Courts have denied a trustee's request to revoke abandonment of a personal injury claim that later settles for a sum greater than anticipated, even under the more lax "rebuttable presumption" standard employed in revoking § 554(c) "technical" abandonments. See, In re Morris , Case No. 8-36702, 2018 WL 1321343 (Bankr. N.D. Ohio March 13, 2018) ; In re Sas , 488 B.R. 178 (Bankr. D. Nev. 2013) ; In re Ozer , 208 B.R. 630 (Bankr. E.D.N.Y. 1997).
--------
The court's conclusion is further supported by two important bankruptcy policies.

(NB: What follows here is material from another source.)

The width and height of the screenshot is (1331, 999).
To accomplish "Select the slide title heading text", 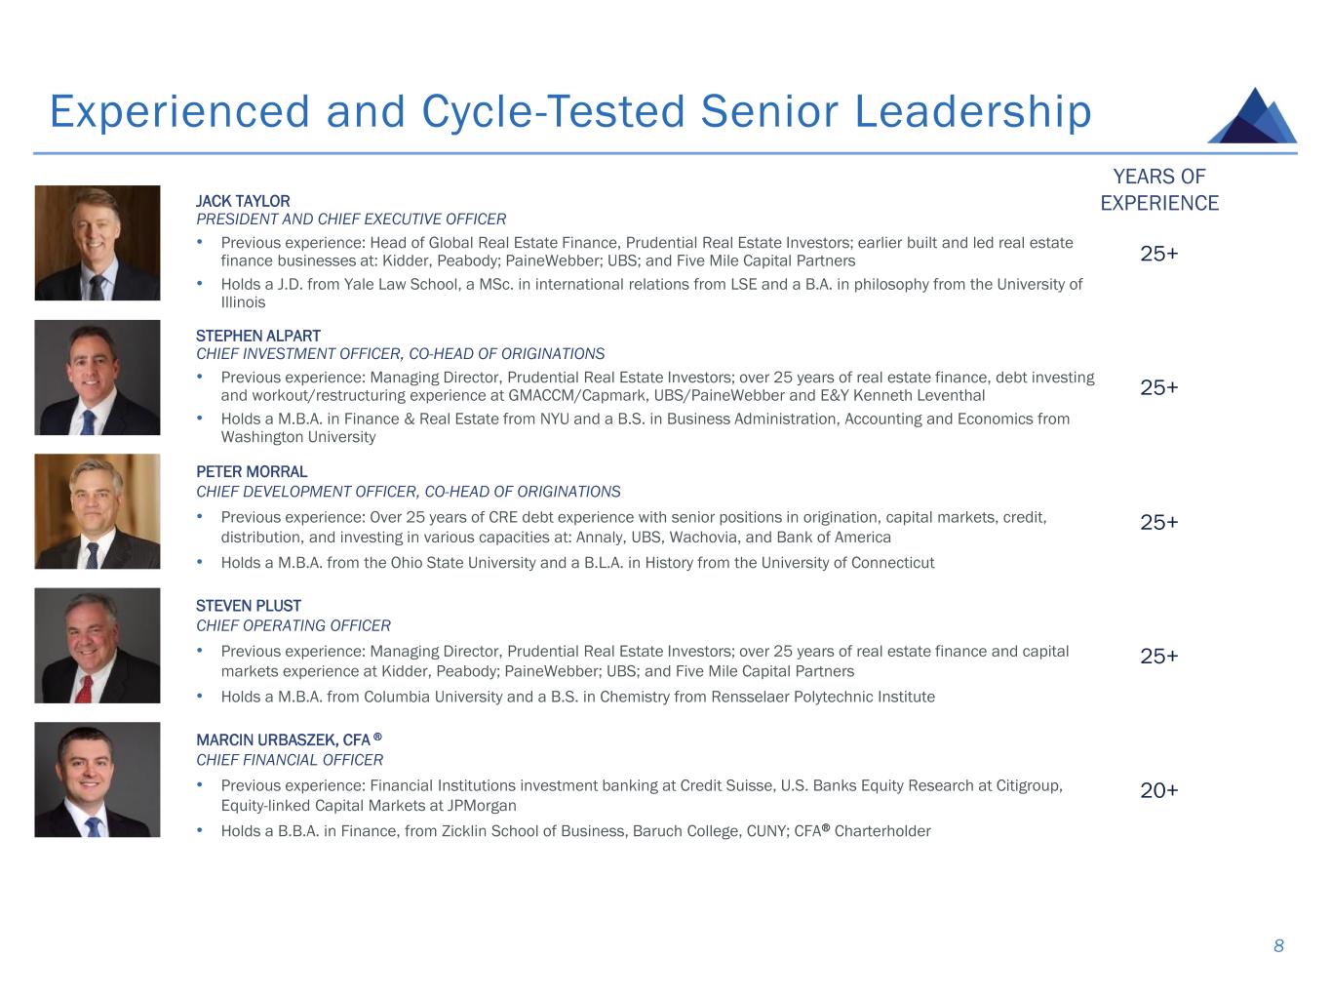I will coord(570,111).
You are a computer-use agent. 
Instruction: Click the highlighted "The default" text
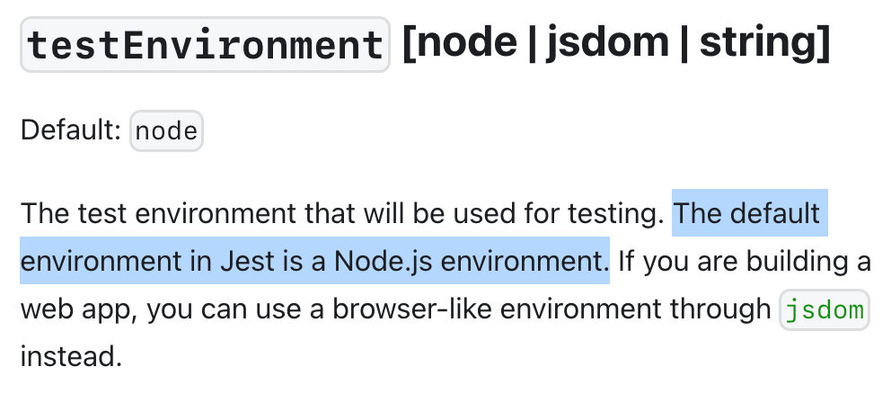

First, there is a "strong policy of finality" that "should be respected" in bankruptcy cases as it was Congress' intent that debtors and creditors "be subject to the jurisdiction of the bankruptcy court for a limited time" and that the filing of a bankruptcy petition does not start a "never ending process in bankruptcy court". In re Reiman , 431 B.R. 901, 913 (Bankr. E. D. Mich. 2010) ; In re Brinley , 347 B.R. 613, 619 (Bankr. W.D. Ky. 2006), affm'd 547 F.3d 643 (6th Cir. 2008) (where, although court revoked abandonment due to a change in lien avoidance law, it acknowledged in general that the "strong policy of finality should accompany any abandonment"). Second, maximum and equitable distribution to creditors is at the core of bankruptcy policy. In re McGrath, 621 B.R.260, 266 (Bankr. D. N. M. 2020). The court's decision to set aside the revocation of abandonment of the Abilify Claim does not violate this policy This is not a case where the debtor will receive a windfall of settlement proceeds after having received a discharge of his debts. The debtor's discharge has been revoked. The debtor continues to owe his creditors regardless of whether the settlement proceeds are administered within the bankruptcy case through the trustee or outside the bankruptcy where there will be no trustee administrative fees.
Accordingly, the debtor's Rule 9024 motion is GRANTED and the Court's April 9, 2020 order is SET ASIDE. The Rule 6007 notice of abandonment which included the Abilify Claim stands and that asset remains abandoned.